───── Available data ─────

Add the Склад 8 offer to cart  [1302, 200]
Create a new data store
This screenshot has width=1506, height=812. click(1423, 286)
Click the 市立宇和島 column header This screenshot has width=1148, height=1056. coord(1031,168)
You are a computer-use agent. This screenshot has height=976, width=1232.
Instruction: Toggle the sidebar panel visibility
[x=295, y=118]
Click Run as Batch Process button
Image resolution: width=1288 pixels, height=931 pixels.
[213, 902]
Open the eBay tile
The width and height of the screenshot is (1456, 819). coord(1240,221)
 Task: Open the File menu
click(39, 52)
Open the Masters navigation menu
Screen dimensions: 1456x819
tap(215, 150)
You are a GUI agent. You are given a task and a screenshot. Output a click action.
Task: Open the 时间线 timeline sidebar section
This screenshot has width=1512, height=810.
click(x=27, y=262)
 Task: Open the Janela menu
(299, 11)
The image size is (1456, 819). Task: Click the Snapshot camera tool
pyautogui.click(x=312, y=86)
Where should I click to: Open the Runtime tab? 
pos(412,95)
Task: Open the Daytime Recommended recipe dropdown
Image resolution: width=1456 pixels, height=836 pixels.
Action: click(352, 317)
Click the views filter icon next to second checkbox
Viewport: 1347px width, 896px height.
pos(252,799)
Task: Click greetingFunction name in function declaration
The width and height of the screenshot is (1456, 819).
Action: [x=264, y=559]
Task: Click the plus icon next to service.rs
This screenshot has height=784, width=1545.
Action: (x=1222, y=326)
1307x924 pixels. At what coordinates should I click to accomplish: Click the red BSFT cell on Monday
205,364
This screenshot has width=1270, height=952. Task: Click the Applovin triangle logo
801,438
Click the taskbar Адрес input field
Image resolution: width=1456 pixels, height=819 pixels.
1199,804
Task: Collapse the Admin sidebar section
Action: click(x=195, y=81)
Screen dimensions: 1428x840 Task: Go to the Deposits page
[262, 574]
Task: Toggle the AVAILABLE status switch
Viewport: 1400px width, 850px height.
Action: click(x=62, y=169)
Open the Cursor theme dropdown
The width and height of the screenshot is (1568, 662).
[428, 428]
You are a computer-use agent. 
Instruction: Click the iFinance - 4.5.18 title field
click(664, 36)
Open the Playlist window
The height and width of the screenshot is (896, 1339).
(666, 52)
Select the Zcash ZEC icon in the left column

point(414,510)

─────

▶ [Work task]: Produce a faithful copy of all the material above.

▶ [Answer section]:
Add the Склад 8 offer to cart  [1302, 200]
Create a new data store
This screenshot has width=1506, height=812. click(1423, 286)
Click the 市立宇和島 column header This screenshot has width=1148, height=1056. coord(1031,168)
You are a computer-use agent. This screenshot has height=976, width=1232.
Instruction: Toggle the sidebar panel visibility
[x=295, y=118]
Click Run as Batch Process button
Image resolution: width=1288 pixels, height=931 pixels.
[213, 902]
Open the eBay tile
The width and height of the screenshot is (1456, 819). coord(1240,221)
 Task: Open the File menu
click(39, 52)
Open the Masters navigation menu
Screen dimensions: 1456x819
tap(215, 150)
You are a GUI agent. You are given a task and a screenshot. Output a click action.
Task: Open the 时间线 timeline sidebar section
This screenshot has width=1512, height=810.
click(x=27, y=262)
 Task: Open the Janela menu
(299, 11)
The image size is (1456, 819). Task: Click the Snapshot camera tool
pyautogui.click(x=312, y=86)
Where should I click to: Open the Runtime tab? 
pos(412,95)
Task: Open the Daytime Recommended recipe dropdown
Image resolution: width=1456 pixels, height=836 pixels.
Action: click(352, 317)
Click the views filter icon next to second checkbox
Viewport: 1347px width, 896px height.
pos(252,799)
Task: Click greetingFunction name in function declaration
The width and height of the screenshot is (1456, 819).
Action: [x=264, y=559]
Task: Click the plus icon next to service.rs
This screenshot has height=784, width=1545.
Action: (x=1222, y=326)
1307x924 pixels. At what coordinates should I click to accomplish: Click the red BSFT cell on Monday
205,364
This screenshot has width=1270, height=952. Task: Click the Applovin triangle logo
801,438
Click the taskbar Адрес input field
Image resolution: width=1456 pixels, height=819 pixels.
1199,804
Task: Collapse the Admin sidebar section
Action: click(x=195, y=81)
Screen dimensions: 1428x840 Task: Go to the Deposits page
[262, 574]
Task: Toggle the AVAILABLE status switch
Viewport: 1400px width, 850px height.
Action: click(x=62, y=169)
Open the Cursor theme dropdown
The width and height of the screenshot is (1568, 662).
[428, 428]
You are a computer-use agent. 
Instruction: Click the iFinance - 4.5.18 title field
click(664, 36)
Open the Playlist window
The height and width of the screenshot is (896, 1339).
(666, 52)
Select the Zcash ZEC icon in the left column

point(414,510)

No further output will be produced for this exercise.